Back in 1962, William A. Graham IV followed his dad into the family insurance firm. He has since built William A. Graham Co. into one of the 50 largest U.S. commercial agencies. The firm’s high-rise looms over City Hall; its agents write policies for builders, factories, hospitals, colleges, and public agencies beyond its hometown. Graham, 76, now figures it’s time to head to “the back of the bus,” as he puts it, and let the team he built own and operate the firm, with its 180 employees and $54 million in yearly sales (up 45 percent from 2011-16).
Instead of selling the company — he says he was offered $230 million — Graham has set up an employee stock-ownership plan (ESOP) to give employees — from clerical workers to specialty underwriters — a share of the action, with extra “merit” shares for top bosses and producers. Graham has set up a trust that will use firm profits to buy out the founder’s shares and transfer them, at no cost, to new employees. They can sell when they retire, or if the firm is later sold. “They don’t pay federal and state income tax, so you’re doubling earnings,” says John Wepler, CEO of MarshBerry, the Ohio firm that advised Graham on the deal.

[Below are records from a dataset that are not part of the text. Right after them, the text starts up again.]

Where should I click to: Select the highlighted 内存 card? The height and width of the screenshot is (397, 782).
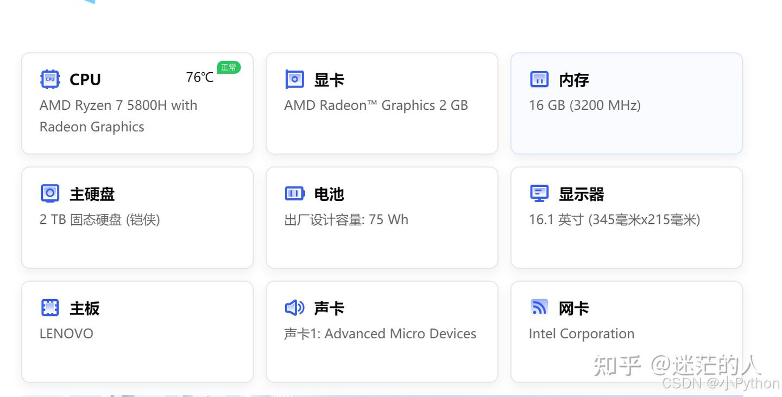tap(626, 103)
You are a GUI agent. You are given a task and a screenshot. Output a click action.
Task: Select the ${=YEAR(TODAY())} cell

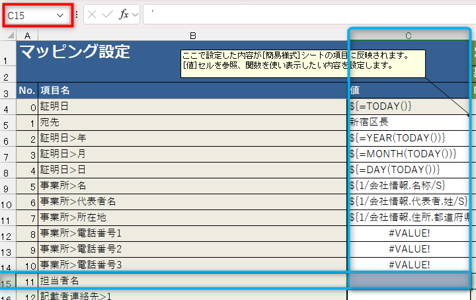pyautogui.click(x=408, y=138)
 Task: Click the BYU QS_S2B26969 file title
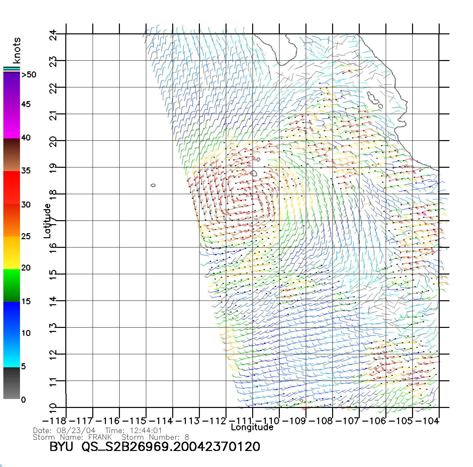(x=155, y=447)
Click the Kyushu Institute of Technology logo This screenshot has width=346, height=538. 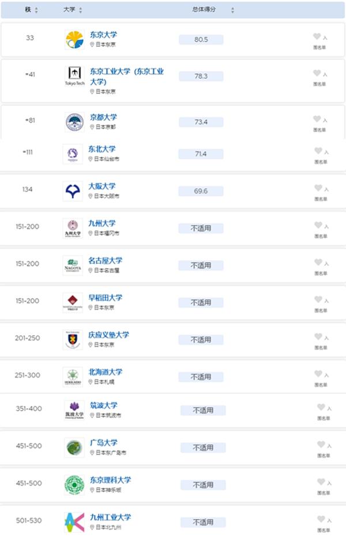pyautogui.click(x=74, y=522)
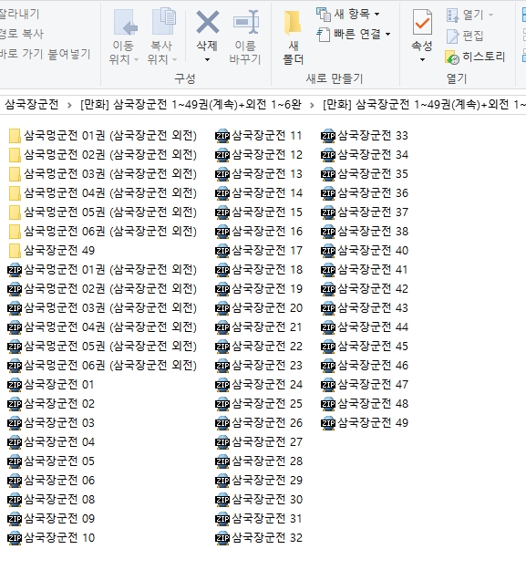
Task: Select folder 삼국멍군전 01권 (삼국장군전 외전)
Action: 102,136
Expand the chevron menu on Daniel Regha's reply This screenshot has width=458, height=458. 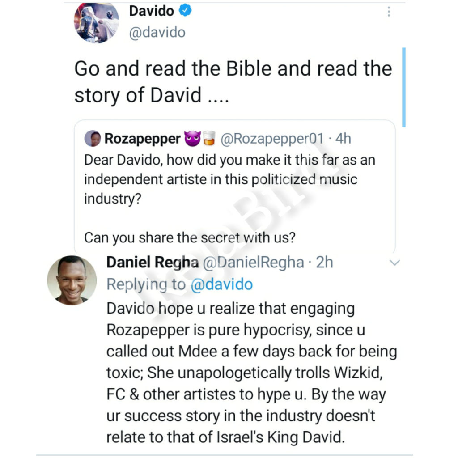click(x=394, y=263)
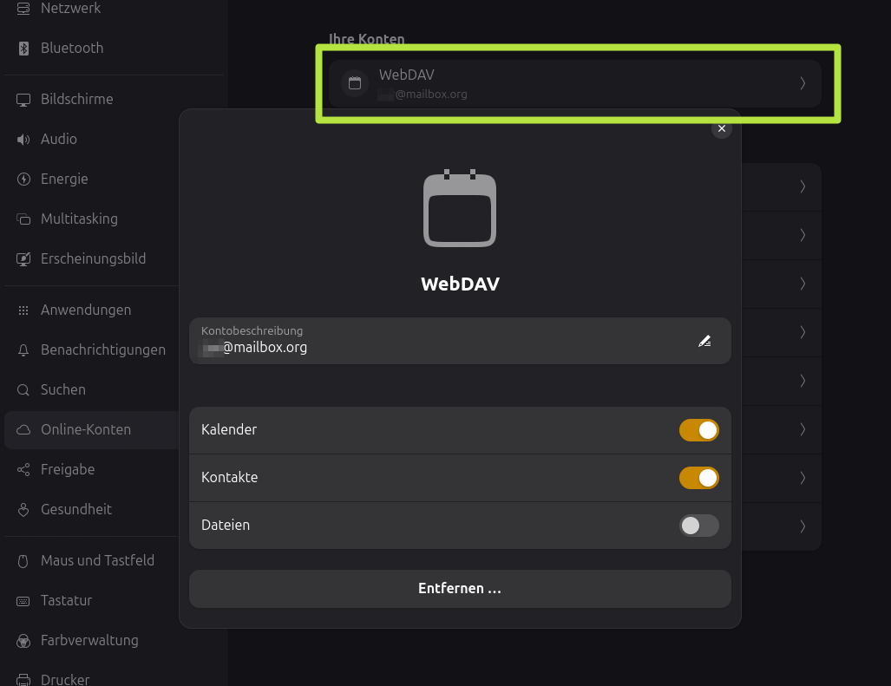The height and width of the screenshot is (686, 891).
Task: Open the Freigabe settings panel
Action: pyautogui.click(x=68, y=470)
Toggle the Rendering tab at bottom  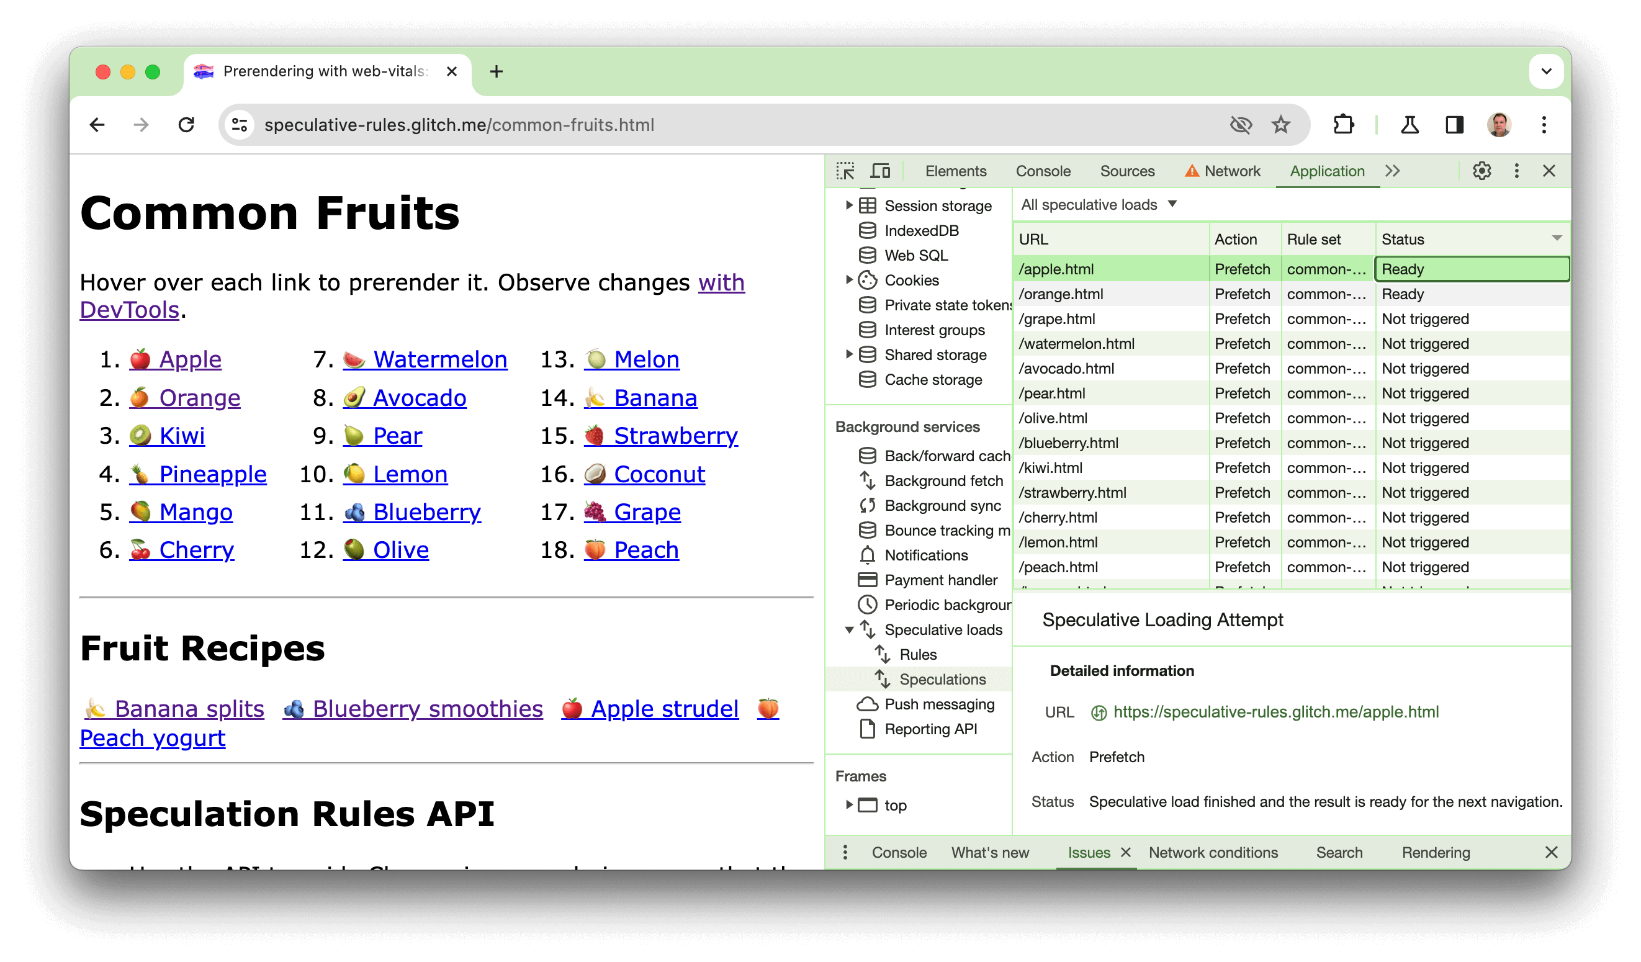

“This is a pretty mainstream idea” for founders who want to turn their employees into owners, adds James G. Steiker, a Philadelphia attorney who advises ESOPs. Local firms with at least partial ESOP ownership include Wawa, Wegmans, and W.L. Gore & Co., professional firms such as Pennoni Associates and Urban Engineers, and industrial companies such as Modern Group, Omni Cable, and New Age Industries. Graham chose ESOP over faster ways he could have gotten paid. There are 26,000 U.S. insurance agencies, down from 38,000 in 2000, and consolidation is accelerating as prices soar, notes MarshBerry’s Wepler. “The Graham Co. is bucking the trend.”